Headless makes security and correctness more important, not less
Another thing that pushed me away from the default WordPress path: once the CMS becomes an API backend, the boring details become the product.
I wanted the core system to assume things like:
- scoped API tokens
- short-lived preview tokens
- object-level authorization
- property-level filtering
- webhook signing
- retry behavior
- optimistic concurrency with
ETagandIf-Match
None of that is flashy.
All of it matters.
Headless CMS discussions often focus on DX and forget that API-first content systems fail in very unglamorous ways:
- drafts leak
- tokens get over-scoped
- builds publish stale content
- editors overwrite each other
- multi-site boundaries get fuzzy
That is the stuff I wanted designed in, not layered on after the first incident or awkward postmortem.
Multi-site should be a core boundary, not a heroic retrofit
This was another big reason I built my own CMS.
I work in an environment where one site is almost never the end state.
Teams accumulate:
- brands
- campaigns
- docs portals
- client spaces
- staging environments
- localized variants
So I wanted one install with isolated spaces.
Yes, WordPress Multisite exists. I know.
But that still was not quite the shape I wanted.
I was not trying to run many WordPress sites. I was trying to run one API-first content platform that could serve many projects while keeping boundaries around content, assets, tokens, schemas, and webhooks.
Retrofitting that later felt like the kind of decision teams regret only after the migration budget shows up.
Self-hosting should be intentional or not offered at all
This one is less provocative, but I feel strongly about it.
If a product says it supports self-hosting, it should actually support self-hosting.

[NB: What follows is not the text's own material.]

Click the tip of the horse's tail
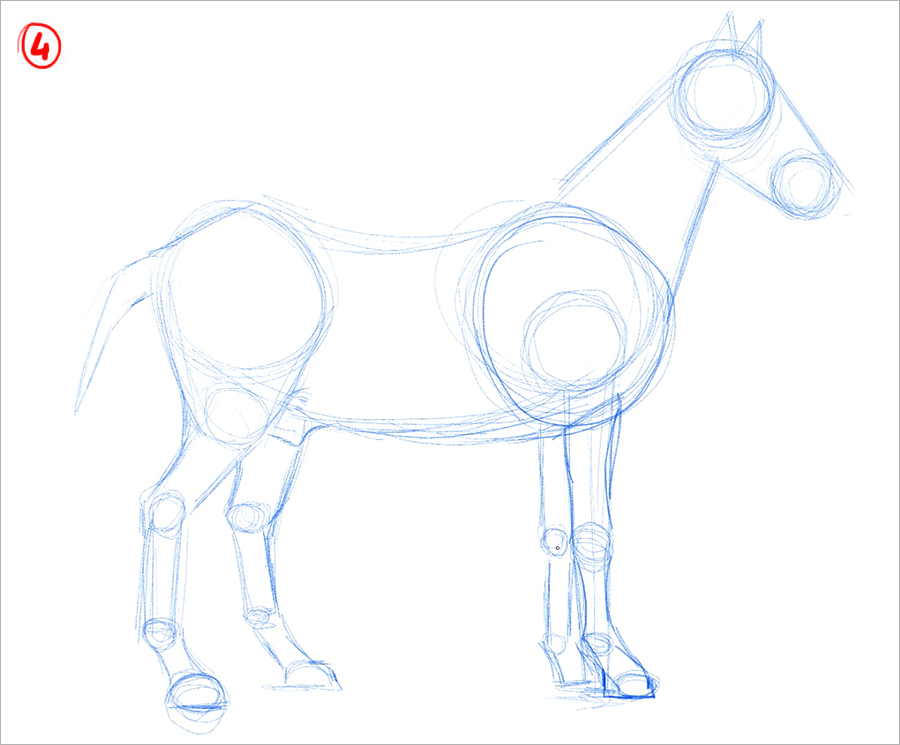900x745 pixels. click(78, 408)
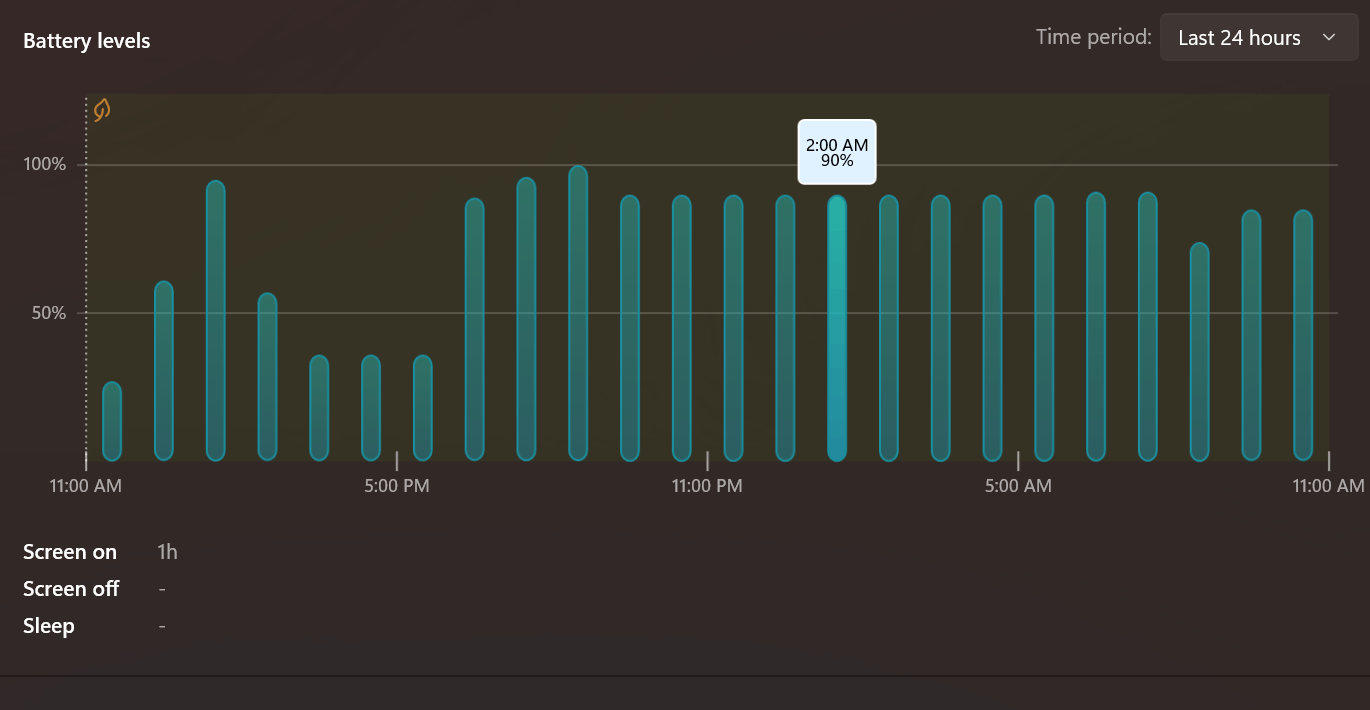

Not in a README-fiction sense. In a "local, staging, and production all feel like the same product" sense.
That is why I wanted Docker-first workflows and an open source core.

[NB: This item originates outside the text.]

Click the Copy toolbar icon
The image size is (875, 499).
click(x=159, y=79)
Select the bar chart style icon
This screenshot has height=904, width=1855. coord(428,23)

I do not think everybody should self-host.
I do think teams that care about owning their content infrastructure should not be punished for it.

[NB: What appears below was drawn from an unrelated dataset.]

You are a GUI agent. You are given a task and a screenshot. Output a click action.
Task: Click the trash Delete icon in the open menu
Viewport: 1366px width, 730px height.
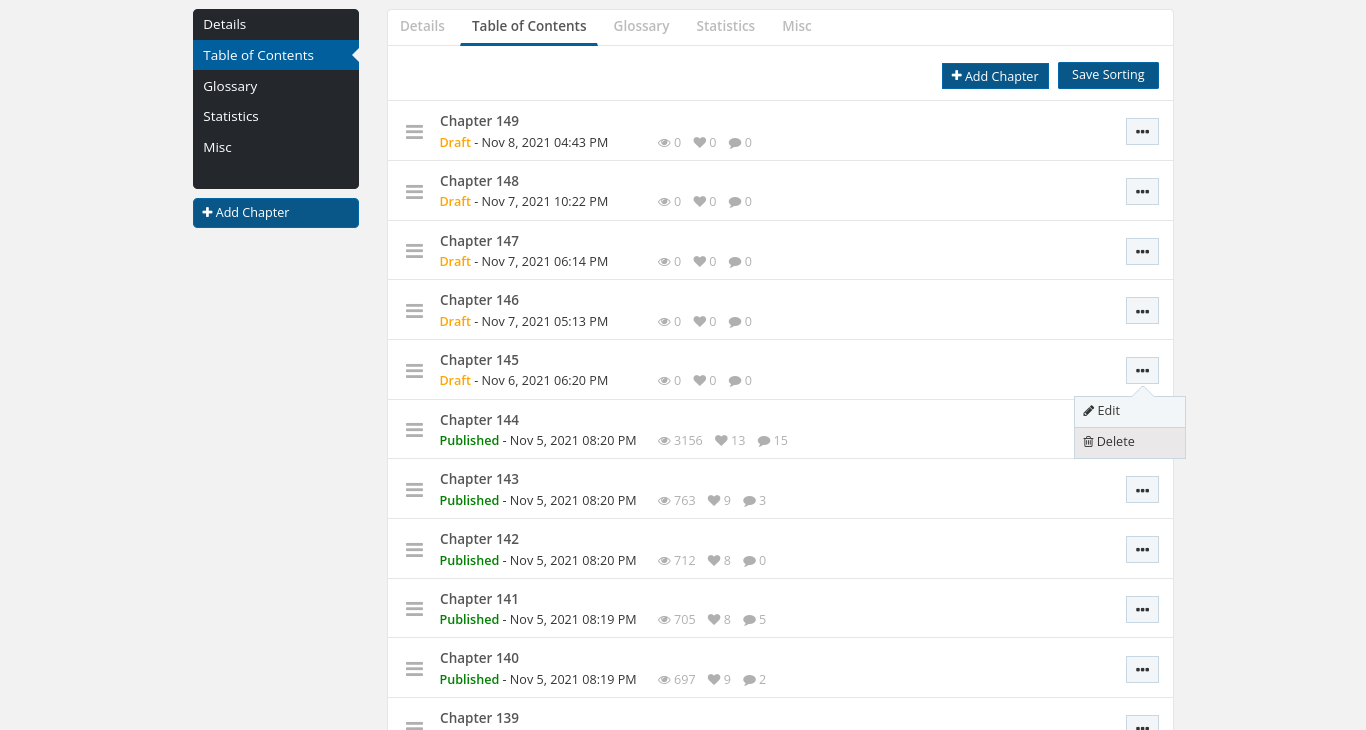tap(1089, 441)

The irony: WordPress still taught me most of the right lessons
This is the part that makes the whole thing less tribal than it sounds.
I did not build HTMLess because I rejected WordPress.
I built it because WordPress got a lot of important things right:
- drafts
- revisions
- media
- roles
- block-style editing
- extensibility
WordPress taught the web that content tooling should work for editors, not just developers.
I still believe that.
What I rejected was not the editorial model.
What I rejected was the assumption that the best content authoring experience has to stay tightly coupled to one rendering architecture.
Where I still think WordPress wins
To keep this honest: there are still plenty of cases where I would choose WordPress over my own CMS.
I would pick WordPress if:
- the site is theme-centric
- the team already knows WordPress deeply
- plugin leverage is more valuable than architectural purity
- content portability is nice to have, not mission-critical
- the fastest path to launch matters more than long-term content design
That is why I do not think "go headless" is automatically smart.
A lot of headless projects are over-engineered.
But I also think "just use WordPress" gets repeated way too casually in situations where the real requirements have already moved on.
Why I built HTMLess
I built a headless CMS because I wanted content to be:
- structured instead of page-shaped
- portable instead of theme-bound
- previewable without draft leakage
- cacheable without mixing editorial and public concerns
- secure by default as an API product
- self-hostable without ceremony
- usable across multiple sites from one system
WordPress influenced a lot of that thinking.
It just stopped being the final architecture I wanted to live with.
If you are curious about the project that came out of this line of thinking:
The actual question
If you have used WordPress as a headless or API-first CMS, where did it hold up well for you, and where did it start fighting you?
And if you think I am wrong, I would genuinely like to hear that too:
Should WordPress still be the default recommendation for modern content systems, or are we using it by inertia more often than we want to admit?